As there isn't an official ACES pipeline established for ML footage I haven't paid a lot of attention to it, but a little extra research has resulted in enough usable information (for now).

You'll find relevant matrix values on this page:

https://github.com/ampas/aces-dev/blob/master/transforms/ctl/README-MATRIX.md

And additional relevant information here:

http://www.reduser.net/forum/showthread.php?134789-ACES-workflow-tested-and-verified&p=1533260&viewfull=1#post1533260

The CIEXYZ option in RCM is basically Linear XYZ, so that's the reference gamma and gamut and effectively the core starting point for all transformations. More useful matrices can be found in the first link.

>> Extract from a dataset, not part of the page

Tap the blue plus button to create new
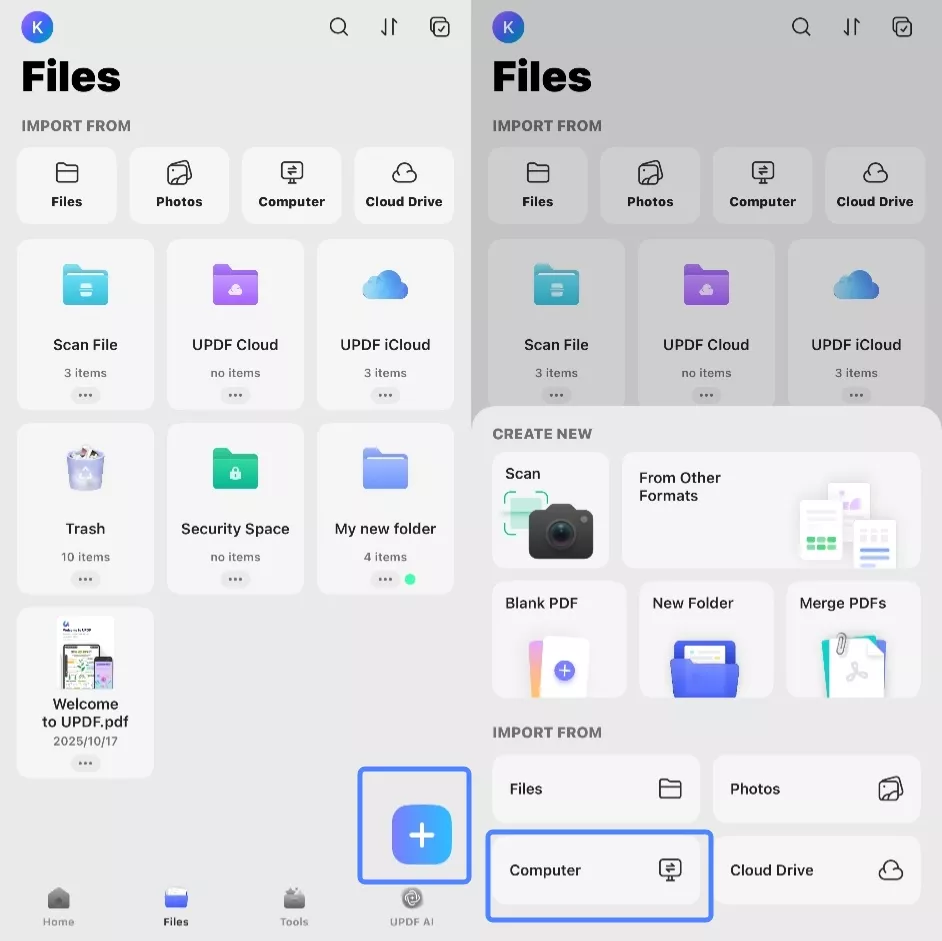942x941 pixels. pos(414,834)
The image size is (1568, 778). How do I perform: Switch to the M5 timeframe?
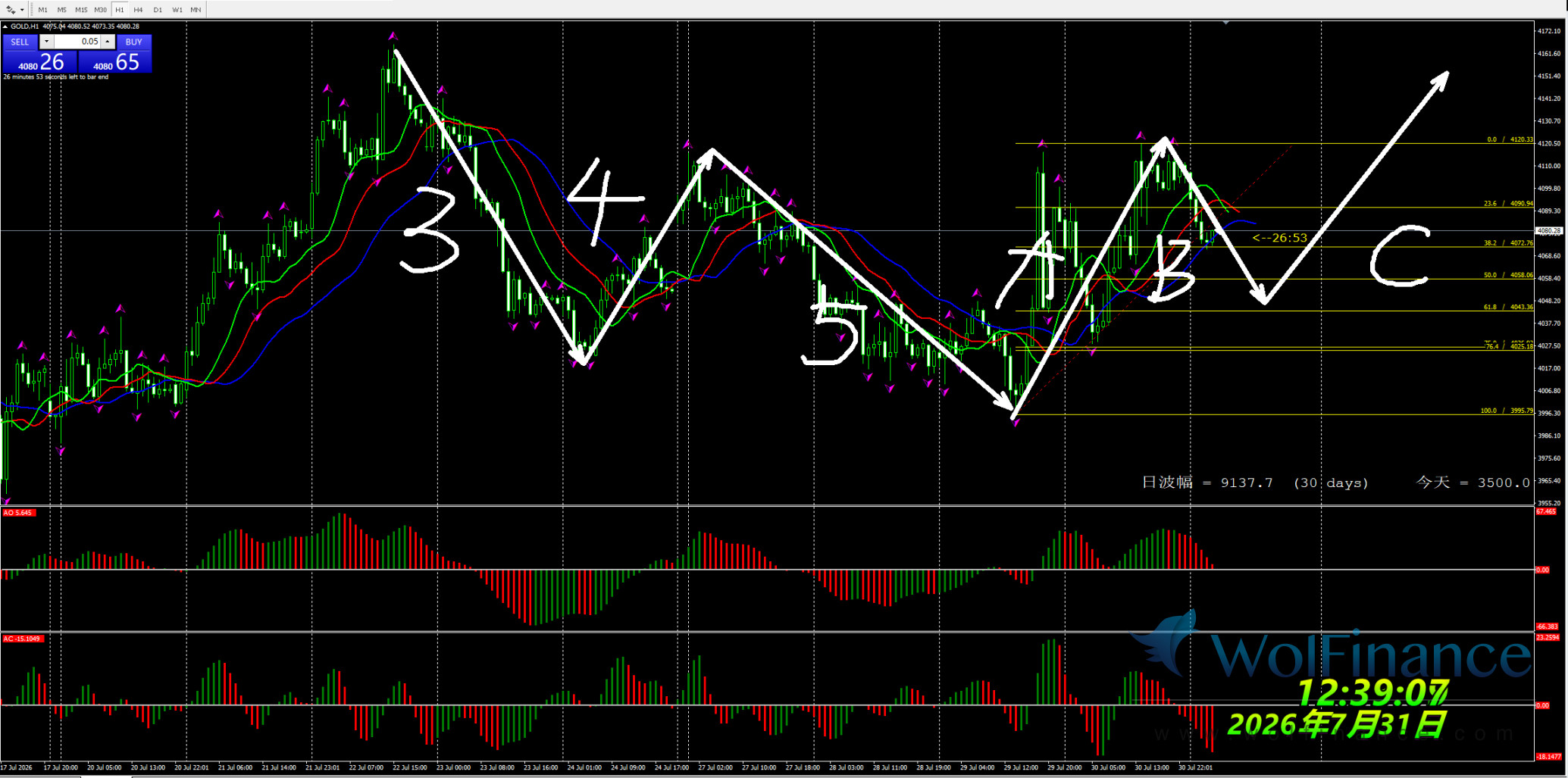pos(61,10)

Ben Turley's LUTCalc is also a handy source. Always select Data In and Data Out when exporting a LUT (Resolve operates in full Data, and handles any legal conversions so stick to Data only with LUTs). I wasn't sure of this before, but I am now.

I am of the opinion now that any gamma transform performed by a LUT should be done separately and only in a 1D LUT, and 3D LUTs should only deal with the colour element. 3D LUTs used for calibrating a monitor can incorporate subtle non-linear gamma adjustments, but they are the exception. From now on I prefer to use a 3D LUT in only a Log to Log manner, such as LogC Alexa Wide Gamut to LogC LC709 (which can't be achieved with a matrix so only a 3D LUT will work).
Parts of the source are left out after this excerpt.